# Mounting hard drive problem



## Ali060 (Dec 23, 2010)

Hi,

Recently got a Mac and I've had to reformat all my hard drives from NTFS. After trying one I got an error message saying 'Mediakit reports not enough space'. So i went onto my old windows laptop and managed to reformat it to exFAT, but after doing that it now doesn't mount on my Mac and is also not recognized on my windows laptop anymore....

Thanks


----------



## spunk.funk (May 13, 2010)

With your drive attached to the Mac, Go to *Utilities/Disk Utility/First Aid*. Your drive should show on the Left. If running El Capitan run First Aid on the drive.

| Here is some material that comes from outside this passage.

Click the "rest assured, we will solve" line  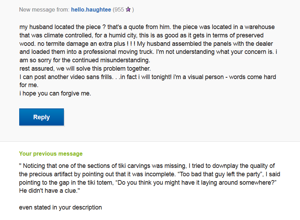coord(85,68)
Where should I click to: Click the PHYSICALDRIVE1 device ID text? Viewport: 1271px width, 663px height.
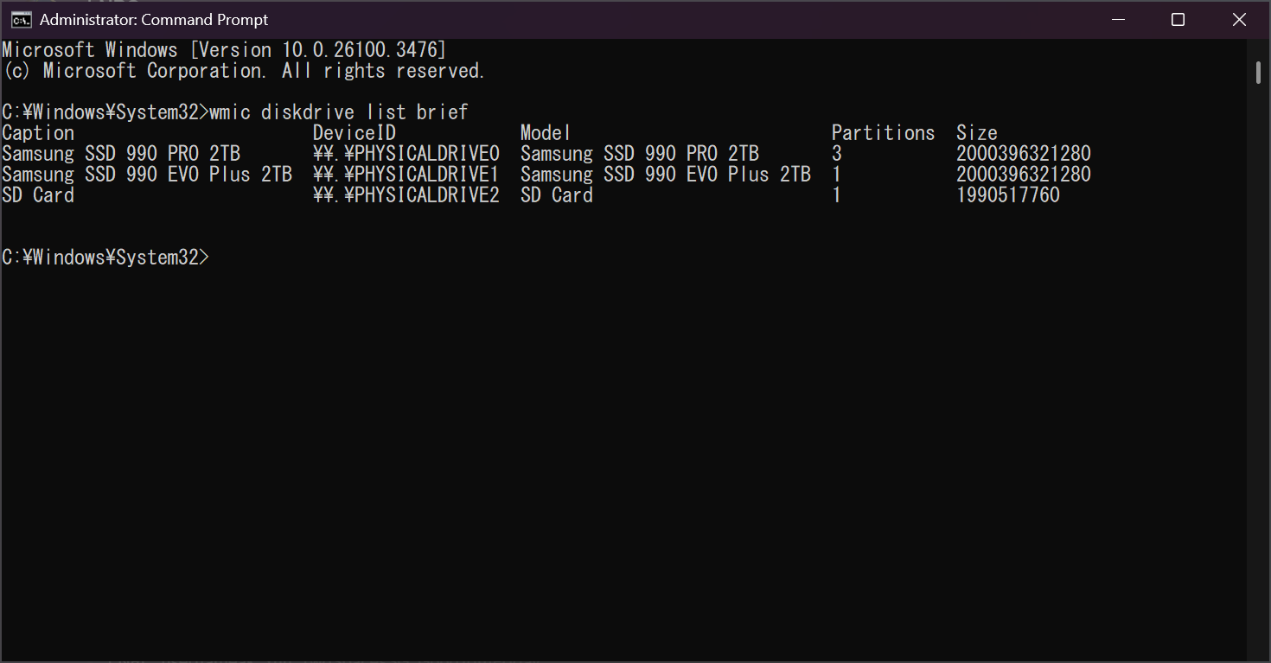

You then can go to the Partition tab and create a partition, If only using it on a Mac format it HFS+ (journaled) if using it on a Mac and a PC format it FAT (MS DOS)


----------



## MartyF81 (Jan 23, 2013)

If you are only going to be using them on Mac, I would do as Spunk suggests and format to HFS+...

If want to use the drives between Mac AND Windows I would suggest using Disk Utility on the Mac to format it to EXFAT and set the "Scheme" to MBR (Master Boot Record). 

That should make the disk universal for both systems and mount to both systems, etc... if that does NOT work... you may have a problem with your drive.


----------